Re: [RFC] Malicously tampering git metadata?

[Stefan Beller <sbeller@google.com>]

On Tue, Dec 15, 2015 at 7:26 PM, Santiago Torres <santiago@nyu.edu> wrote:
> Hello everyone,
>
> I'm Santiago, a PhD student at NYU doing research about secure software
> development pipelines. We've been studying different aspects of Git
> lately, (as it is an integral part of many projects) and we believe
> we've found a vulnerabilty in the way Git structures/signs metadata.
>
> An attacker capable of performing as a Man in the Middle between a
> GitHub server and a developer is able to trick such developer into
> merging vulnerable commit objects, or omit security patches --- even if
> all users sign all commit objects. Given that Git metadata is unsigned,
> it can be modified to provide incorrect views of a repository to
> downstream developers.
>
> An example of a malicious commit merge follows:
>
> 1) The attacker controlling or acting as the upstream server identifies
> two branches: one in which the unsuspecting developer is working on, and
> another in which a vulnerable piece of code is located.
>
> 2) Branch pointers are modified: the packed-refs file (or ref/heads/*)
> is edited so that the master branch points to the vulnerable commit
> object.

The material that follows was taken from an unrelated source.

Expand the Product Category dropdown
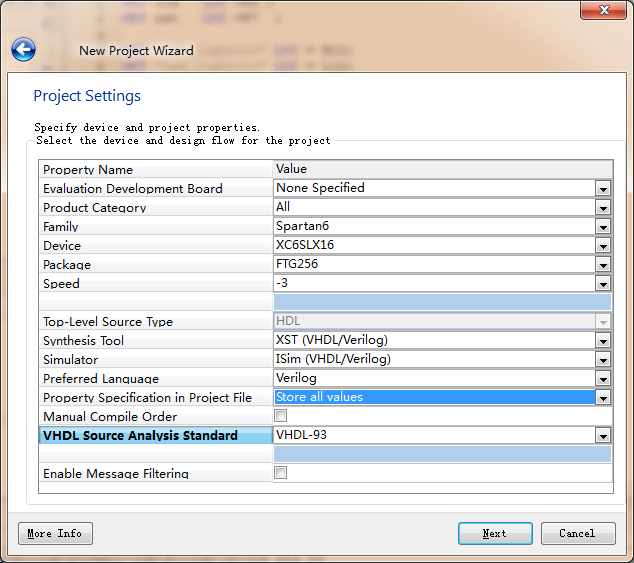 [x=602, y=207]
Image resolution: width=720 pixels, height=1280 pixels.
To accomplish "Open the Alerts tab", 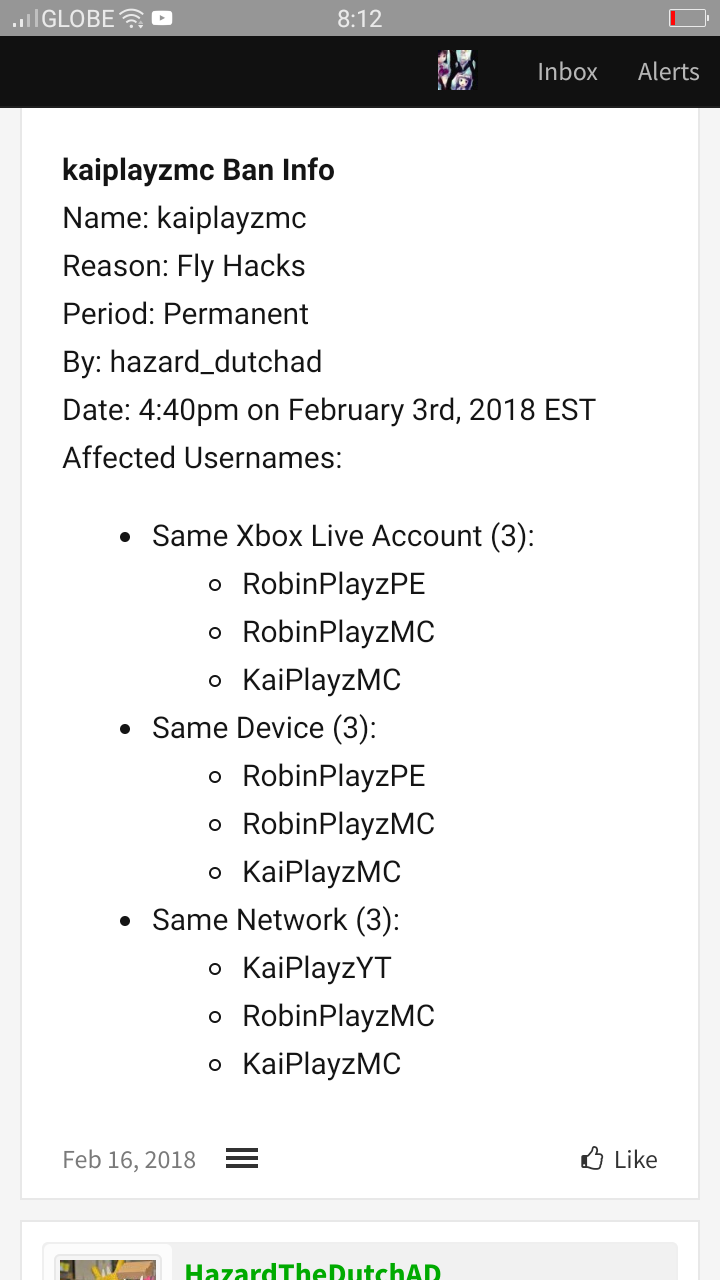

Having performed the change, no additional configuration must be
> made by the attacker, who now waits for an unsuspecting developer to
> pull.
>
> 3) Once a developer pulls, he or she will be prompted to merge his code
> with the new change-set (the vulnerable commit). This operation will
> only resemble developer negligence. If no conflicts arise, the attack
> will pass unsuspected.
>
> 4) The developer pushes to upstream. All the traffic can be re-routed
> back to the original repository. The target branch now contains a
> vulnerable piece of code.
>
> We have identified additional attack scenarios for modifying the
> metadata that result in a incorrect state of the target repository, and
> we are ready to disclose information about other variants of this attack
> as well.
>
> We also designed a backwards-compatible defense mechanism to prevent
> attacks based on Git metadata tampering. Also we implemented a proof of
> concept of the scheme, and performed timing, stress and concurrency
> tests; our results show that the overhead should be minimal, even in
> large software repositories such as the Linux Kernel.
>
> We already approached people from CERT and GitHub regarding this attack
> scenario, and we'd also like to hear your comments regarding this.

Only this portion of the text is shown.